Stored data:
——————
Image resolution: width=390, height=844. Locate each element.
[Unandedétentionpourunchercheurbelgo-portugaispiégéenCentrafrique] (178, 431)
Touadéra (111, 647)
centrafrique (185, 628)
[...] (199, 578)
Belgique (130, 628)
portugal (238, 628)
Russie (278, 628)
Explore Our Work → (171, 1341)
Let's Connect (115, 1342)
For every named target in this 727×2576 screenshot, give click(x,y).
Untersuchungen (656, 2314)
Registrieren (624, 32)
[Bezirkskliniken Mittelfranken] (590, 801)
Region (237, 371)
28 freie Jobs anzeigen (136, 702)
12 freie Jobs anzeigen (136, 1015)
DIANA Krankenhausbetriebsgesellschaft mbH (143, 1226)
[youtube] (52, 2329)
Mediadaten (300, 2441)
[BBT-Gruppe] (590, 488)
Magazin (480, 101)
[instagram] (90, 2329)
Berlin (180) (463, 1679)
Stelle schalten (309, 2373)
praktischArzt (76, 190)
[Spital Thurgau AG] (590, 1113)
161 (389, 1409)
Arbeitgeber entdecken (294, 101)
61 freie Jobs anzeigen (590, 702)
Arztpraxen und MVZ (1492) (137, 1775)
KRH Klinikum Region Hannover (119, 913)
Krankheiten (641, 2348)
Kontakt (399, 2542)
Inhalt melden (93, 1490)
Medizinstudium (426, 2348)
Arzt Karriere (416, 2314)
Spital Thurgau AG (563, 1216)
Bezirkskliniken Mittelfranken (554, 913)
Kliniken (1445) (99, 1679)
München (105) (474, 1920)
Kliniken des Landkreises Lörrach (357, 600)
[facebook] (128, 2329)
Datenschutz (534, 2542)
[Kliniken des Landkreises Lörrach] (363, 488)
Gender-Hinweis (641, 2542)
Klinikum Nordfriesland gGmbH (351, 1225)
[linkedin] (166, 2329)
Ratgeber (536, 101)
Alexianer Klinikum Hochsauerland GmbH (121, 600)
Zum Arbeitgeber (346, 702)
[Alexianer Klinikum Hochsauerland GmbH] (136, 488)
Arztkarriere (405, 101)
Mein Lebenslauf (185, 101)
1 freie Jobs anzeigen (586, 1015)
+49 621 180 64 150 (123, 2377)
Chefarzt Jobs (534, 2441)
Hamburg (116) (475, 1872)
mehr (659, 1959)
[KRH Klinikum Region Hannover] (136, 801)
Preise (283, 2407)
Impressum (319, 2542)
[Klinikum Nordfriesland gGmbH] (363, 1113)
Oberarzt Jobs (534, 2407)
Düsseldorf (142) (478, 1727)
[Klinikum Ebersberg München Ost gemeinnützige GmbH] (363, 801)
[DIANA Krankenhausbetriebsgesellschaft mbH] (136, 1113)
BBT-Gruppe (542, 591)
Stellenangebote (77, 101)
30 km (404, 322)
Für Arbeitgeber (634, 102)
——————
▶ _Goal of the exercise_
Find the word "Nordfriesland" in the records. Copy every line it appears in.

▶ _Your solution_
Klinikum Nordfriesland gGmbH (351, 1225)
[Klinikum Nordfriesland gGmbH] (363, 1113)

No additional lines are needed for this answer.